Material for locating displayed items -
══════
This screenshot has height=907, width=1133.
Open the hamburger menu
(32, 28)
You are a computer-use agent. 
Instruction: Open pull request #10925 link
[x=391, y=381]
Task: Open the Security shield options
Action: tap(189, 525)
══════
SHORT PROBLEM - Arrange the lines from the one containing "You are a computer-use agent." through the end of the material above as a JSON list of strings, one string per line, omitting blank lines.

WRITTEN SOLUTION -
[
  "You are a computer-use agent. ",
  "Instruction: Open pull request #10925 link",
  "[x=391, y=381]",
  "Task: Open the Security shield options",
  "Action: tap(189, 525)"
]